As one may glean from her verbal tilt with Sandeau, she was not a recluse or a misanthropist. In fact, she numbered her ardent wooers by the dozen. Her love life began at a convent school when she was little more than a child, and it endured until old age set in. Perhaps a list of its victims, as Sandeau so cruelly hinted, would have resembled a city directory. It certainly would have borne a striking likeness to a cyclopedic index of Europe's nineteenth-century celebrities; for it embraced such immortal names as De Musset, Sandeau, Balzac, Chopin, Carlyle, Prosper Merimee, Liszt, Dumas and many another. So many demigods knelt at her shrine that at last she wrote:

I am sick of great men. I would far rather see them in Plutarch than in real life. In Plutarch or in marble or in bronze, their human side would not disgust me so.

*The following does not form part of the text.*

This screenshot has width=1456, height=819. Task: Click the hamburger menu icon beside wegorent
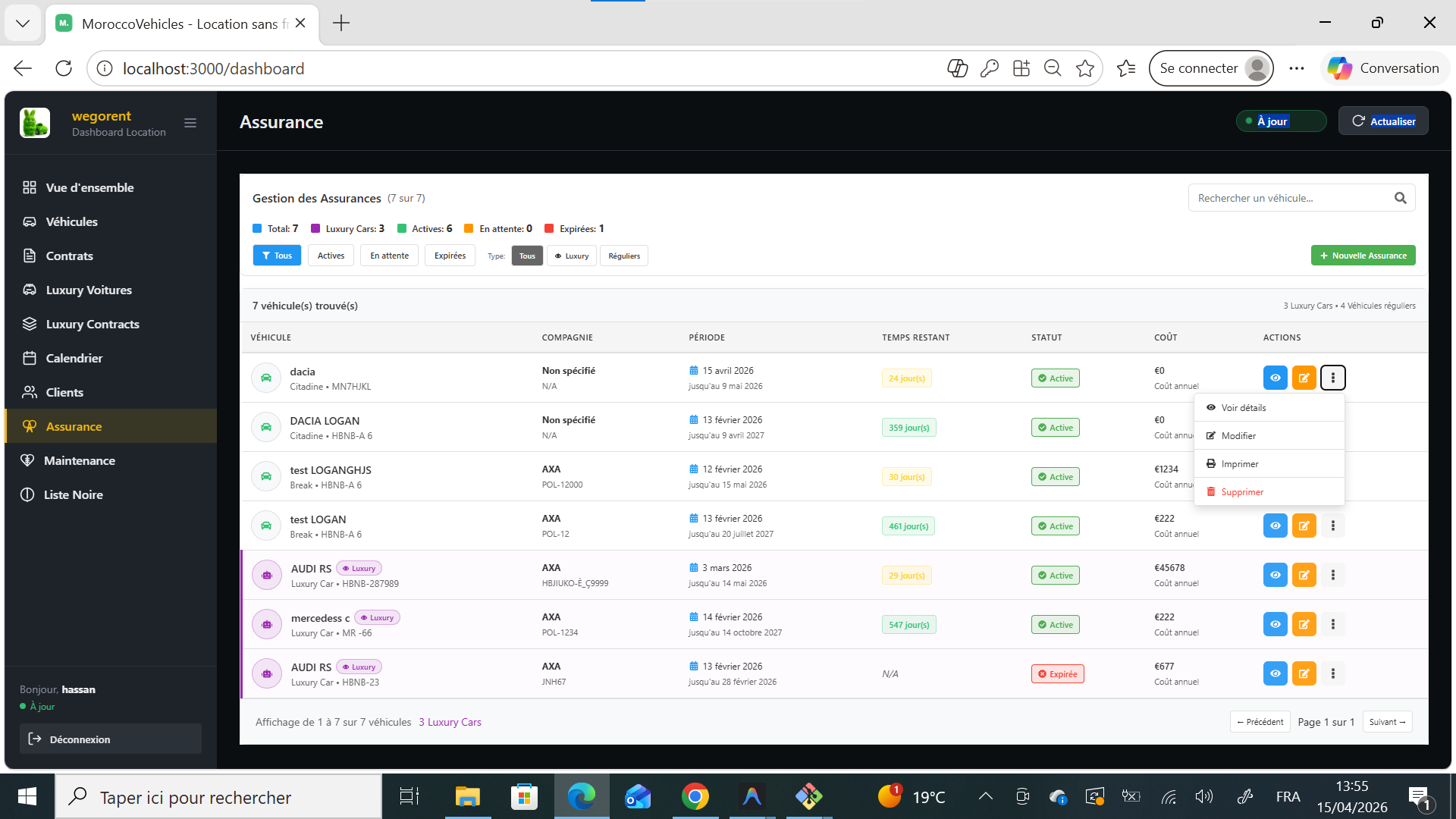190,123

And the personality, the appearance, the Venusberg charm of this heart monopolist? One instinctively pictures a svelte form, a "face that launched a thousand ships," and all the rest of the sirenic paraphernalia that instinctively attach themselves to one's mental vision of a wholesale fracturer of hearts. Here is Balzac's description of her. It is found in a letter written to Madame Hanska in 1838, when George Sand was at the acme of her super-woman career:

I found her in her dressing gown, smoking an after-dinner cigar, beside the fire in an immense room. She wore very pretty yellow slippers with fringes, coquettish stockings, and red trousers. Physically, she has acquired a double chin, like a well-fed priest. She has not a single white hair, in spite of her terrible misfortunes. Her beautiful eyes are as sparkling as ever.

When she is sunk in thought, she looks just as stupid as formerly—as I told her—for her expression lies wholly in her eyes. She goes to bed at six in the morning and rises at noon. (I go to bed at six in the evening and rise at midnight; but, of course, I am conforming myself to her habits.) She smokes to excess and plays, perhaps, too much the grande dame.

Carlyle, still less merciful, snarls forth the following wholly Carlylean epitome of George Sand's looks:

"She has the face of a horse!"

Another contemporary writer declares:

"Her hair is as black and shiny as ebony; her swarthy face is red and heavy; her expression fierce and defiant, yet dull."

So much for the verity of traditional siren dreams I So much, too, for the theory that beauty or daintiness or feminity has anything to do with the nameless charm of the world's super-women.